Once the initial work is done it will be easier to see what kind of information is easily available and what’s difficult to get.

Yeah that’s true. I’m excited to cover that topic when it comes up. Episode 2 and especially Episode 3 will be about how to take the information provided by Thrive and feed it into the simulation. Episode 1 is mostly about how to process that information into an outcome once you already have it.

It’s one of the most interesting things I have ever read about evolution!
I really like what are you doing.
I have only one question, do you think could be interesting to introduce parameter about growing up, when member of that species become 100% effectively? How this affect competition with food?

I would be very interesting in see a species with low time to become full grown in the same patch with one stronger in hunting but not in growing.
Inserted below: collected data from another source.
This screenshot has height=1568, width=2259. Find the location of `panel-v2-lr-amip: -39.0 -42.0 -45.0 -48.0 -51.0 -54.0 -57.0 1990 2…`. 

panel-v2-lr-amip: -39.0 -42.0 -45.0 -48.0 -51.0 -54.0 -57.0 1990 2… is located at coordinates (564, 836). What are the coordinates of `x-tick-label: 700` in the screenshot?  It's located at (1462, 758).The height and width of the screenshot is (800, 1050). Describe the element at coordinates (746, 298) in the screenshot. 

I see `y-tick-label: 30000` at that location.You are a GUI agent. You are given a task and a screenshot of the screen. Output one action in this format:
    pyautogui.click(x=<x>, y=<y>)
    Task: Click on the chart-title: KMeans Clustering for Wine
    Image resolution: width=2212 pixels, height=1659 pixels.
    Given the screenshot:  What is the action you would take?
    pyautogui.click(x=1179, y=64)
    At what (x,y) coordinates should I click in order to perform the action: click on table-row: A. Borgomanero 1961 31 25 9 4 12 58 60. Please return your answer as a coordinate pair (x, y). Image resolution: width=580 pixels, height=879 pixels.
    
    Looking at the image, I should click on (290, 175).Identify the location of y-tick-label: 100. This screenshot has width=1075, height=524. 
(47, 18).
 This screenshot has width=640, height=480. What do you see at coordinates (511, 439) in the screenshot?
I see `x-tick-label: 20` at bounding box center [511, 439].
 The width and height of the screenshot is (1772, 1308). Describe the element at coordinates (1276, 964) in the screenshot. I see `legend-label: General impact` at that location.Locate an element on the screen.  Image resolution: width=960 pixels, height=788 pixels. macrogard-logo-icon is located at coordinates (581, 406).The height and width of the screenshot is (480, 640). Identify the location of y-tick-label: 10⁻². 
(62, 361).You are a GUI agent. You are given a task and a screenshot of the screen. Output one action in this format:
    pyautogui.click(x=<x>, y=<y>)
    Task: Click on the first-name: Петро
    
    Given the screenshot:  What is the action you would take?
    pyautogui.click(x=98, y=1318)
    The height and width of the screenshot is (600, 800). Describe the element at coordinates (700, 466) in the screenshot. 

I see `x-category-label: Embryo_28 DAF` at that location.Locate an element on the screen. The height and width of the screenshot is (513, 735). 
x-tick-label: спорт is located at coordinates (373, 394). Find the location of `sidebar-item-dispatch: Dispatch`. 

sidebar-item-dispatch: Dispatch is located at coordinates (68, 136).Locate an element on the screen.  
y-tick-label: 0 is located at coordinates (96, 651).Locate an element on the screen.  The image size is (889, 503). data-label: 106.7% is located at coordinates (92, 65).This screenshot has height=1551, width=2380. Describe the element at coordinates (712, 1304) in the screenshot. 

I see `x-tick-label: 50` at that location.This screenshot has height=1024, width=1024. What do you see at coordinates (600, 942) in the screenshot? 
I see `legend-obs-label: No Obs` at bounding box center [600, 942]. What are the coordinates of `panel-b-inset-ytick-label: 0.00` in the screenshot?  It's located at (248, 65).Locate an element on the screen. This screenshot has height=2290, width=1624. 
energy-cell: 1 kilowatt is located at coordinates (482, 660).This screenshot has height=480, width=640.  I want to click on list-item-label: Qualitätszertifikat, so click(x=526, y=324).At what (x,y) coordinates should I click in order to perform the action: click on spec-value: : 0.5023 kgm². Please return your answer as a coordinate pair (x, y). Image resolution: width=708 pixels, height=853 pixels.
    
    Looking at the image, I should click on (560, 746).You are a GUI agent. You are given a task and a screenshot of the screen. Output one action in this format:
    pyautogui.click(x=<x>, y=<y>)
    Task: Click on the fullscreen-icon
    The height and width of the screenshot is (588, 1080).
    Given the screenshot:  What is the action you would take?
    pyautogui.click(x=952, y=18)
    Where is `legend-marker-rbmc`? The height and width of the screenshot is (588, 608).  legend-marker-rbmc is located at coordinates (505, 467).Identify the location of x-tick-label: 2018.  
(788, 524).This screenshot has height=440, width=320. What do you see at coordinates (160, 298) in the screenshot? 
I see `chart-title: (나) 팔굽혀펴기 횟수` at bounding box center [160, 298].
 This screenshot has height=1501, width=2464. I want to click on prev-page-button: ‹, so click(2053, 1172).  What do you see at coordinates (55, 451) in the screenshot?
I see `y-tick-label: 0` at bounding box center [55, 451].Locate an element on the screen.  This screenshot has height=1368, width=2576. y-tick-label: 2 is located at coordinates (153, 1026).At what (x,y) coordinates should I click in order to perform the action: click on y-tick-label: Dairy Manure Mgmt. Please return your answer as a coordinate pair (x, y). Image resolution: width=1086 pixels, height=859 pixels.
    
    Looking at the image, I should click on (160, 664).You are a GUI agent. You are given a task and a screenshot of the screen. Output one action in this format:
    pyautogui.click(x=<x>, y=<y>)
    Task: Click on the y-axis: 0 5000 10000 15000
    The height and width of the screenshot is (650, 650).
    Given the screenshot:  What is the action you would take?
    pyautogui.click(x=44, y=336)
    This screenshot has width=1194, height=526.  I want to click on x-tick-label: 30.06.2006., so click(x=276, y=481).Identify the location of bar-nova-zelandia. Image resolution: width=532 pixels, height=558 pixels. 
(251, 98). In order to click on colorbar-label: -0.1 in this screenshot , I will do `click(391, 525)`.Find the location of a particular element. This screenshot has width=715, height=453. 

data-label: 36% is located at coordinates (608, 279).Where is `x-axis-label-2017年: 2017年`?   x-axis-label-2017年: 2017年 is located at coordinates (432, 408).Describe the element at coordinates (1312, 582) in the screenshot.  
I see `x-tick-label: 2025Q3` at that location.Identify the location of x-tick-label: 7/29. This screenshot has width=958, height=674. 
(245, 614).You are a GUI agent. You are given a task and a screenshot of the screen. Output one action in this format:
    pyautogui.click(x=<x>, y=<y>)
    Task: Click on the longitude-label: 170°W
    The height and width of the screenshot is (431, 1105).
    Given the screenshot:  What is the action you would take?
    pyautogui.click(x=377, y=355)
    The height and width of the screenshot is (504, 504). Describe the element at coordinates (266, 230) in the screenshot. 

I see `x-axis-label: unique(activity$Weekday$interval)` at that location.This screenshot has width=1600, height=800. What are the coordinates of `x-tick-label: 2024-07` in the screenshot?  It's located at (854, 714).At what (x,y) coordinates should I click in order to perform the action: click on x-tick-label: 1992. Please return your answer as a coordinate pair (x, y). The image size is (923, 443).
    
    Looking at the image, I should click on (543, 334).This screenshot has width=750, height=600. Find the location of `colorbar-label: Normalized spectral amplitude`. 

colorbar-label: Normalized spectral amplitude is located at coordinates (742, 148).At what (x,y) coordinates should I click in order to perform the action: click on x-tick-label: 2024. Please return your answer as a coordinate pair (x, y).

Do you think could be interesting parameter?
@NickTheNick

Of course cells do not do that if they split by mitosis so they could have that parameter set o 0

This value could affect speed of hunt or effectiveness maybe, because all species would be generally more ineffective ( if both species has same lifespan and 1 need more time to o become fully effective)

I’m also thinking about age that could affect same value but I think I’m putting too many things on the same time

We’ll absolutely get to the effects of aging! One of the current assumptions is:

The species does not change in physiology as they age.

However, in a future part, we’ll remove that assumption and create a process to track different age classes and how each one is able to survive in the environment.